The ASX is home to a large number of companies that pay shareholders dividends each year.
Two buy rated dividend shares that offer investors good yields right now are listed below. Here's why analysts rate them highly:
HomeCo Daily Needs REIT (ASX: HDN)
The first ASX dividend share that analysts say is a buy is the HomeCo Daily Needs REIT. It is a property company that invests in convenience-based assets across the neighbourhood retail, large format retail, and health and services sub-sectors.
Goldman Sachs is a fan of the company and has a buy rating and $1.57 price target on its shares.
The broker believes HomeCo Daily Needs REIT's shares are "undervalued at its current valuation given its diversified tenant base." Goldman also highlights that the company's portfolio is "well positioned to benefit from secular trends toward last-mile fulfilment offerings."

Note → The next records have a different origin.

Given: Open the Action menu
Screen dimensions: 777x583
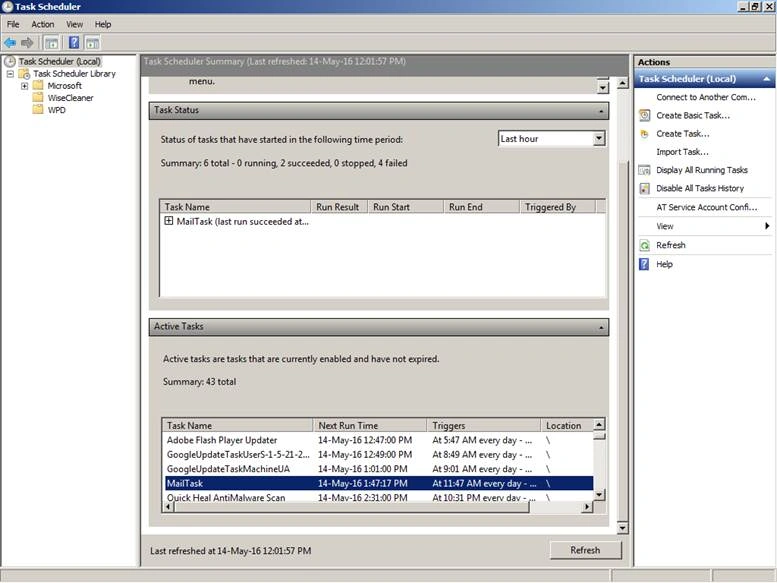Looking at the screenshot, I should tap(43, 24).
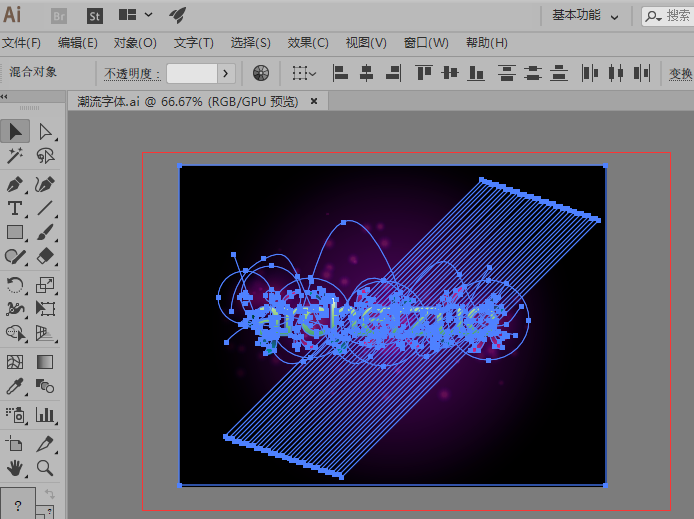Pick the Type tool
This screenshot has height=519, width=694.
(x=15, y=208)
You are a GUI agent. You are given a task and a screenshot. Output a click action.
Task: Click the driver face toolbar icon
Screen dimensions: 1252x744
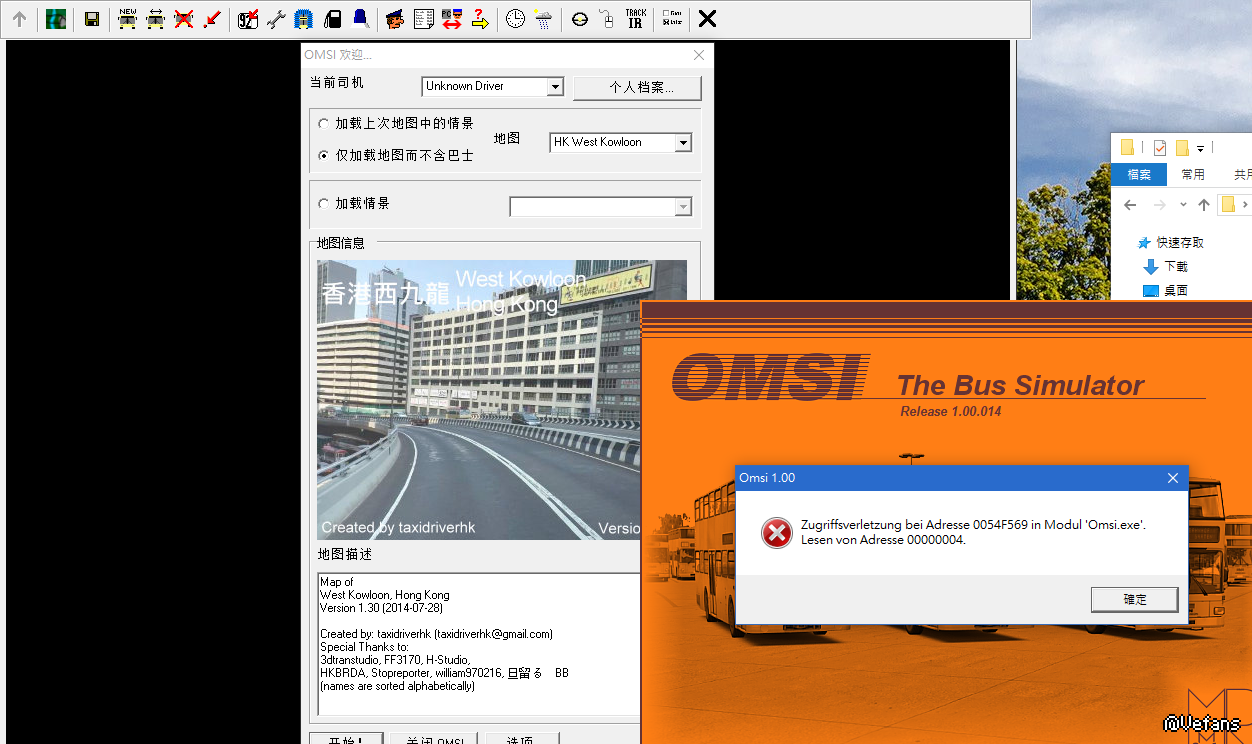[x=395, y=19]
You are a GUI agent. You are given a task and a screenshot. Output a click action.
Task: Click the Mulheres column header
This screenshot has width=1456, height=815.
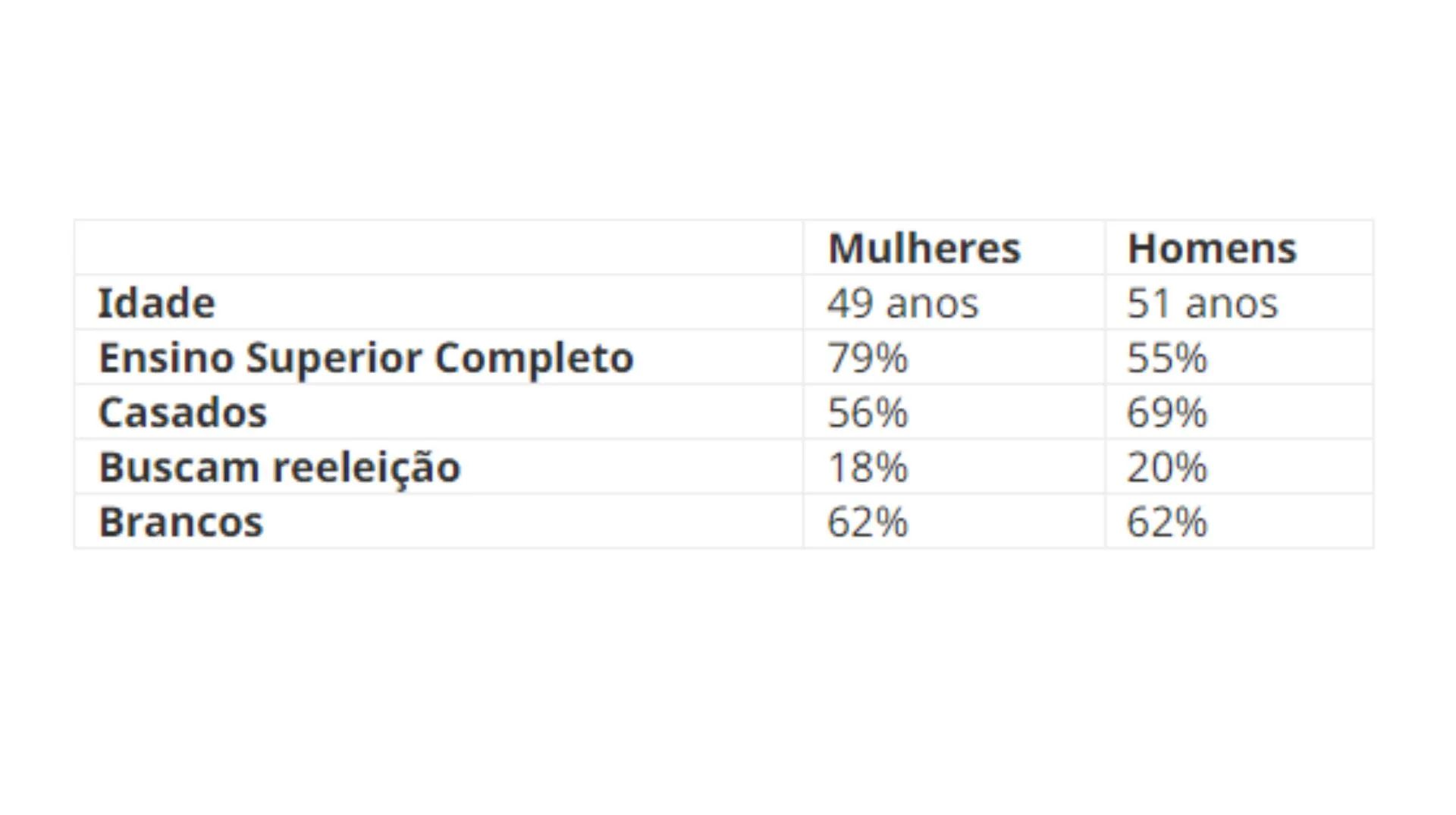924,249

As for dividends, its analysts are forecasting dividends per share of 8.3 cents in FY 2023 and 8.5 cents in FY 2024. Based on the current HomeCo Daily Needs share price of $1.25, this will mean dividend yields of 6.6% and 6.8%, respectively.

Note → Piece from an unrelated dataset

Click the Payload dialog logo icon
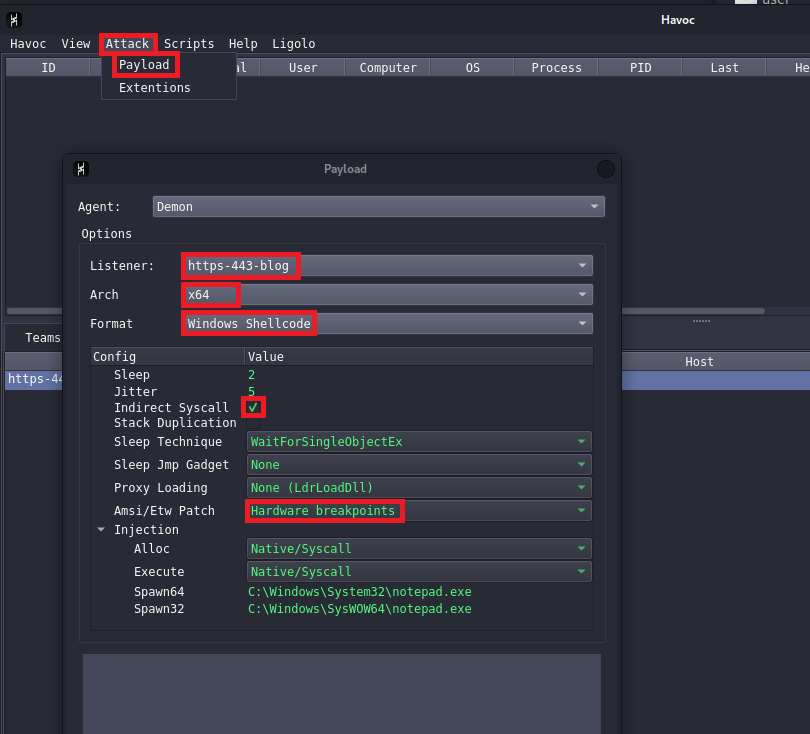Image resolution: width=810 pixels, height=734 pixels. 82,169
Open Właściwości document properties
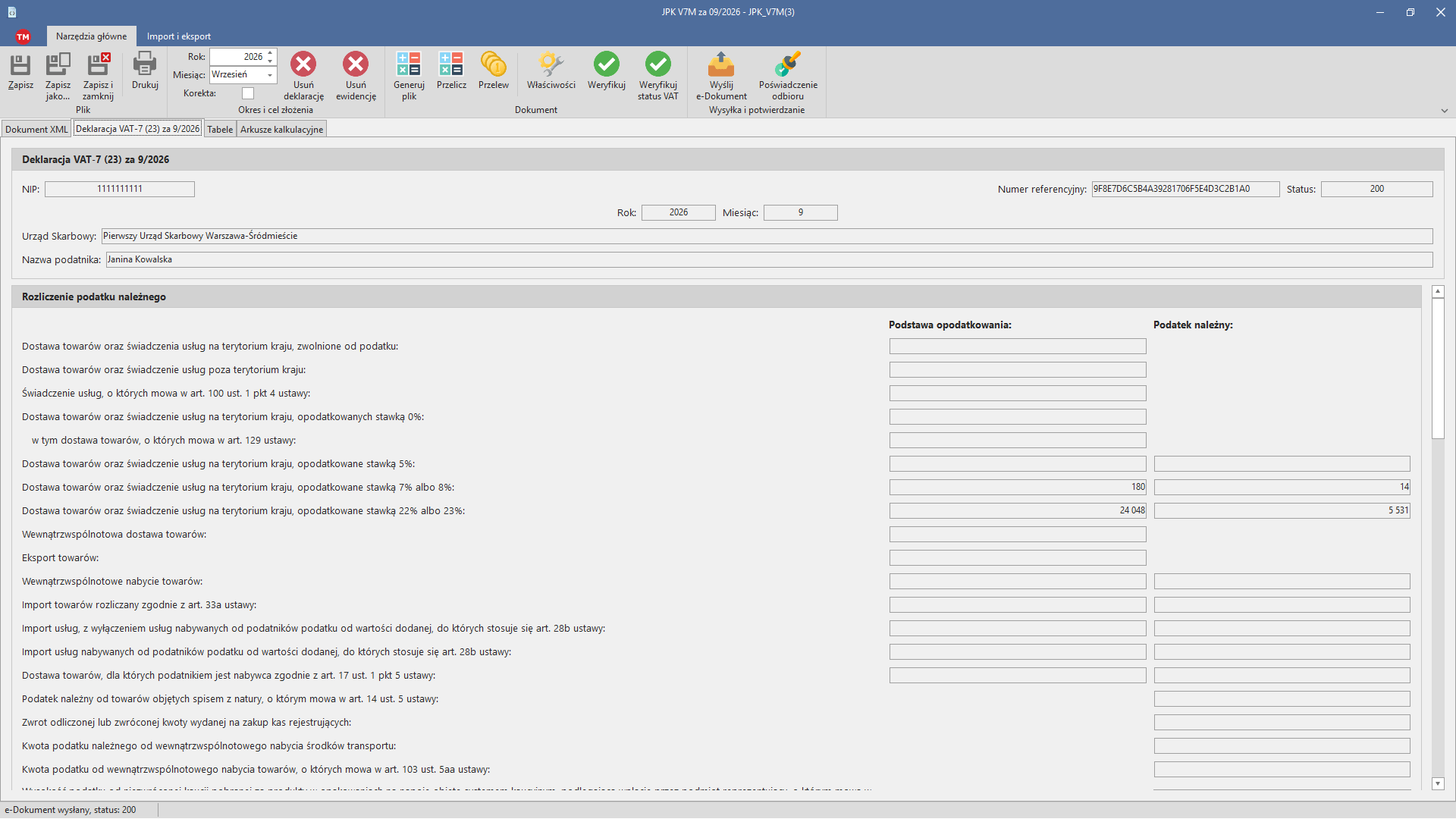1456x819 pixels. 551,64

Rural Funds Group (ASX: RFF)
Another ASX dividend share that has been named as a buy is Rural Funds. It is an Australian agricultural property company with a portfolio of high quality assets.
Bell Potter is positive on the company and recently upgraded its shares to a buy rating with a $2.75 price target.

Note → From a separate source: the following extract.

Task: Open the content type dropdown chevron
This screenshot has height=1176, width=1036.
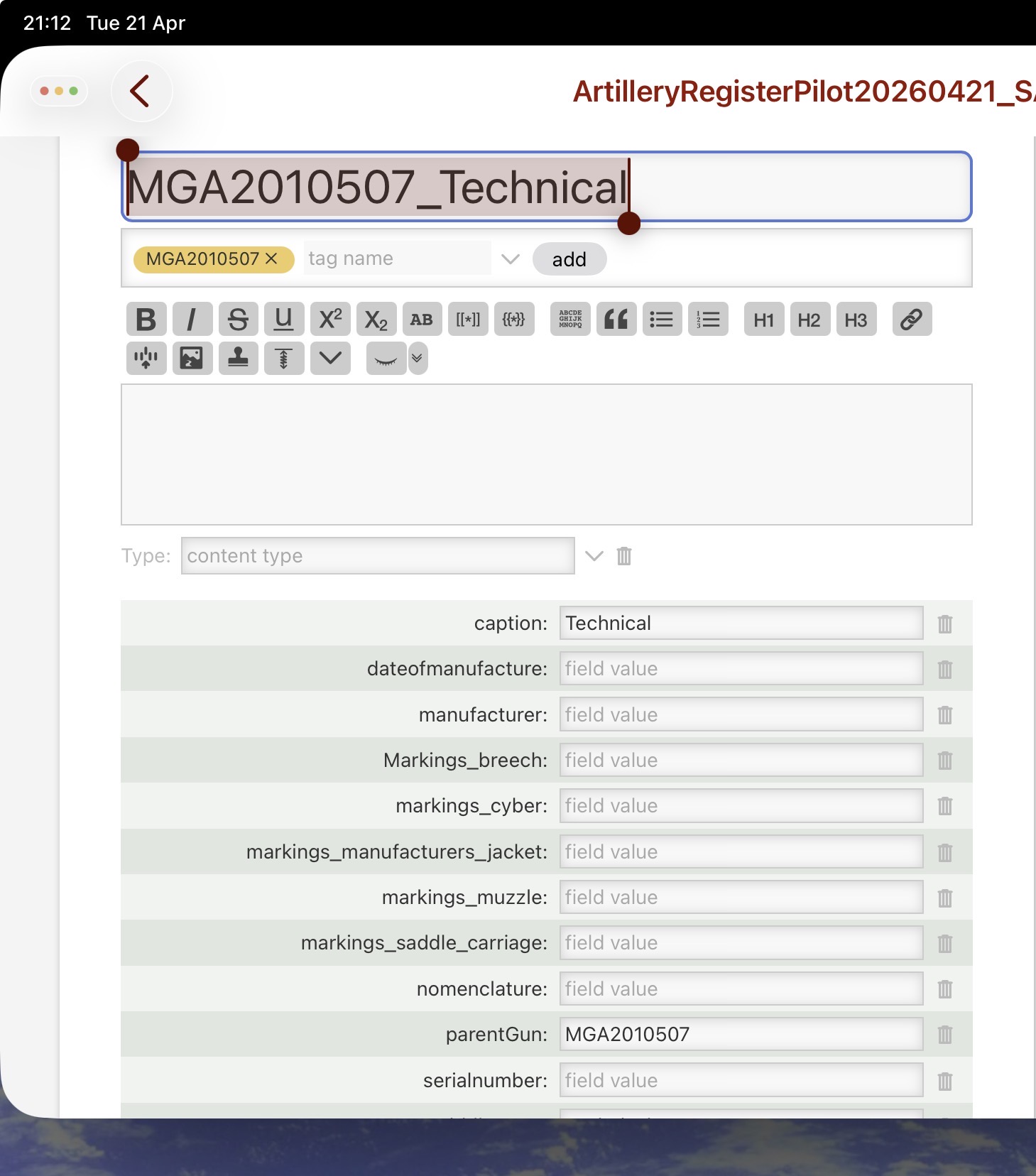Action: 594,556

Once again, its analysts believe that Rural Funds's shares are undervalued at the current level. The broker notes that "the current discount to adjusted NAV reflects what historically would be considered an attractive entry point."
In addition, the broker is forecasting Rural Funds to continue to pay generous dividends in the coming years. It is expecting an 11.7 cents per share dividend in FY 2023 and then a 12.7 cents per share dividend in FY 2024. Based on the current Rural Funds share price of $2.45, this represents yields of 4.8% and 5.2%, respectively.